-- Source extract --
Date

Attendees

Discussion items

  • check if we can talk to port 4040 on lsst-dbdev* from lsst-dbdev (Jacek)
  • DM-2727 (packaging request) - resolve how to deal with packaging such modules at Bremerton
  • DM-2020 and DM-2022 - will try to write up and close (Fritz)
  • DM-2871 butler - really want to close it this sprint. Check with Kian-Tat Lim

DM-3161

  • blocked by newly discovered issue: problems with symbols related to mysql, cssLib needs it, it is already in czarLib, czar imports both czarLib and cssLib
  • right solution: split czar library into several smaller. Non trivial - need to understand dependencies between modules. Create new story in w16 to fix that correctly. Done, see  DM-3447 - Getting issue details... STATUS
  • DM-3253 move to W16 (Jacek)
  • DM-3245 move to W16 (Jacek)

Forced sources at in2p3

  • don't use spatial constraints, joins are fine
  • long term issue: if we have more director tables per query, want a way to specify which one is driving

Add story related to LV queries stalling for too long (would it need priorities?). Done, added a note to  DM-2077 - Getting issue details... STATUS , we will handle it as part of implementing shared scans.

-- Complete the following --
**A)** In the meeting notes, what is the right solution to the mysql symbol problem blocking DM-3161?
**B)** Which items in the meeting notes carry Jacek's name? List each one.

-- Information provided --
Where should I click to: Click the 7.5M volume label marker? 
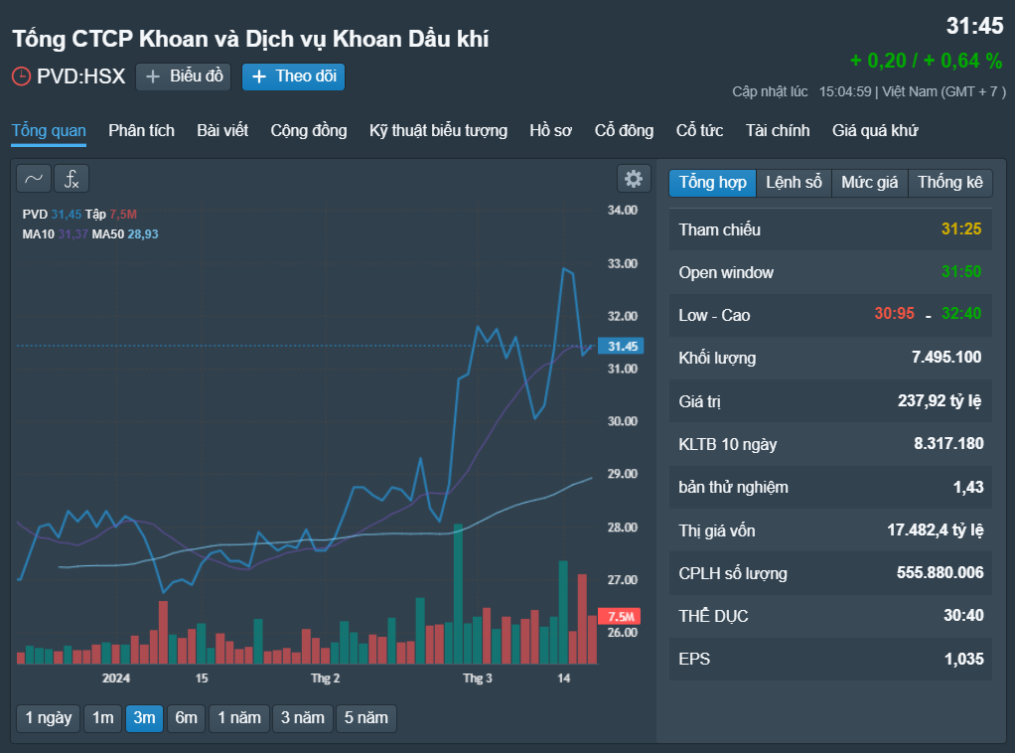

-- Set of answers --
**A)** Split the czar library into several smaller libraries.

**B)**
- Check whether port 4040 on lsst-dbdev* can be reached from lsst-dbdev
- Move DM-3253 to W16
- Move DM-3245 to W16